2014 -2015 COOP Academy / Open! presents: Affective Images: How Public Images Produce Affect in a Digital Age

Project curator & core tutor: Jorinde Seijdel  Co-tutor: Florian Göttke

Guest tutors: Metahaven, Foundland, Eric Kluitenberg, Niels Schrader, Brian Massumi

Participants: Ben Burtenshaw, Eduardo Cachucho, Charlie Dance, Sebastian De Line, Katja den Dulk, Monique Hendriksen, Yung Han Juan, Jammie Nicholas, Marie-Andrée Pellerin, Miguel Angel Rego Robles, Kaste Šeškeviciute, Aarti Sunder, Hu Wei and Amir Avraham ( Werkplaats Typografie)

tag: Arnhem

In the picture: City Rising, 2014. Single-channel video, color, by Metahaven. This video still features a model by Constant Nieuwenhuys, whose writings are also sourced in the work (source: http://www.e-flux.com/journal/is-it-love/)

"Affective Images: How Public Images Produce Affect in a Digital Age" will be a one year long research and design project with Open! as structural, discursive and productive framework.The project will span curatorial, editorial and artistic practices, and its overall aims are to better understand the working of mediatisation and digitization processes for the public sphere by working and reflecting on a specific topic within a globalised digital publishing environment.

This year the starting point for our research and production will be Affective Images: How Public Images Produce Affect in a Digital Age.
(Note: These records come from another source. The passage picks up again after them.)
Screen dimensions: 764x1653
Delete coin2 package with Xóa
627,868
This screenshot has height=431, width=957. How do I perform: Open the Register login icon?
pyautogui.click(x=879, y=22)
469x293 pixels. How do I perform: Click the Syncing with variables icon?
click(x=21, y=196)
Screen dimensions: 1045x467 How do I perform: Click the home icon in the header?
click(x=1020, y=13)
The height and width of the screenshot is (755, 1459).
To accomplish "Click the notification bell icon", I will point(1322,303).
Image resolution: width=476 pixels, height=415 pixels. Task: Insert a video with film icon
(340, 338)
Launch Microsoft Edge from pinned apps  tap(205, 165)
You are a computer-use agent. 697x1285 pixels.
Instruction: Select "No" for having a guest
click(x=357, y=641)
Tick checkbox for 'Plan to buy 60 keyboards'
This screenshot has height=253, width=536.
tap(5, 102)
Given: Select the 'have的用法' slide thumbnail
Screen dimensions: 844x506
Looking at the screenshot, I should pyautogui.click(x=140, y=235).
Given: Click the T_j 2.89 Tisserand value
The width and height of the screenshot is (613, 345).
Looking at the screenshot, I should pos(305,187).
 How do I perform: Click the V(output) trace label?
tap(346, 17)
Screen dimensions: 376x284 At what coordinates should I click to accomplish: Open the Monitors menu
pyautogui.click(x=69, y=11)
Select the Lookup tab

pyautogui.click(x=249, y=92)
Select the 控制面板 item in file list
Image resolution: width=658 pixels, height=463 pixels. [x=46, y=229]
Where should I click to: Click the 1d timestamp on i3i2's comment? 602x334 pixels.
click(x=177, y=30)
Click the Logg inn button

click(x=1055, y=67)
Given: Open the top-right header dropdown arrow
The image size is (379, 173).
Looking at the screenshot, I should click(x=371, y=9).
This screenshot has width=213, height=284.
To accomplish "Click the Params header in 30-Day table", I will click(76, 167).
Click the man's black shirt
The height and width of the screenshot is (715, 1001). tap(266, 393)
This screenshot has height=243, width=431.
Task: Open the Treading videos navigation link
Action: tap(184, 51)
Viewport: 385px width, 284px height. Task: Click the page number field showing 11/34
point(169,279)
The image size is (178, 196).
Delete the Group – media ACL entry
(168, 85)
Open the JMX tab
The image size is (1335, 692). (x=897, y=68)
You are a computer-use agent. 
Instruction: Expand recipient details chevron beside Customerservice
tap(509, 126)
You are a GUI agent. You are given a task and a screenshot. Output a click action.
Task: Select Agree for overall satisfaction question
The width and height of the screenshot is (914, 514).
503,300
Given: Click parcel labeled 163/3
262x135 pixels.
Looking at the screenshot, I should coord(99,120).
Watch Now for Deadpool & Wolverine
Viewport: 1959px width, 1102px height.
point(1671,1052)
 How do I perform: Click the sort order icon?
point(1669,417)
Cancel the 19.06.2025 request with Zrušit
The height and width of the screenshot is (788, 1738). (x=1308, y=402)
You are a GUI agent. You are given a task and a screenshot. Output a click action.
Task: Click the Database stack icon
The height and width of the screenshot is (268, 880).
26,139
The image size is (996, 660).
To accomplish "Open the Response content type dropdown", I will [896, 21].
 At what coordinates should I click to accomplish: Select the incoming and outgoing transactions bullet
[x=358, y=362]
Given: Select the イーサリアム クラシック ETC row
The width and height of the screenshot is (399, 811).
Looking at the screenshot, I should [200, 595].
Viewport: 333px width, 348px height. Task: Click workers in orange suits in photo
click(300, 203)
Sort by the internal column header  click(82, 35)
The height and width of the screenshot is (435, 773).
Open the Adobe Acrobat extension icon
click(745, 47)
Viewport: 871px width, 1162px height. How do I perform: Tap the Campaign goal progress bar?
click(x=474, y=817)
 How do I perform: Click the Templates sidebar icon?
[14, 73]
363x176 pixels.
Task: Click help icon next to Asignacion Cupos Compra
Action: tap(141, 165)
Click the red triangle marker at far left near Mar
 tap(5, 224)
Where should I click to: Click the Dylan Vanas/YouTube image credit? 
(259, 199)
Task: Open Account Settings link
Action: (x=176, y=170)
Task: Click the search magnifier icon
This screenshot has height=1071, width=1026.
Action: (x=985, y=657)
We understand 'public images' here as mediated images that are engaged in a public political discourse. These can include both amateur images as news images and artistic images – From the Abu Ghraib pictures till the IS video's or specific public art works. We will focus on the aesthetics and politics of certain of these images and on the way they hide ideological layers and produce affect. Affect we conceive here as a sphere of experience which falls outside of dominant paradigms of representation.

The Canadian political philosopher Brian Massumi (also translator of Deleuze & Guattari) defined the notion of affect as 'a pre-personal intensity corresponding to the passage from one experiential state of the body to another and implying an augmentation or diminution in that body's capacity to act.' Although affect, for example in the thinking of Michael Hardt, can be understood as an enabling political asset, it could as well work as a disabling and manipulating force.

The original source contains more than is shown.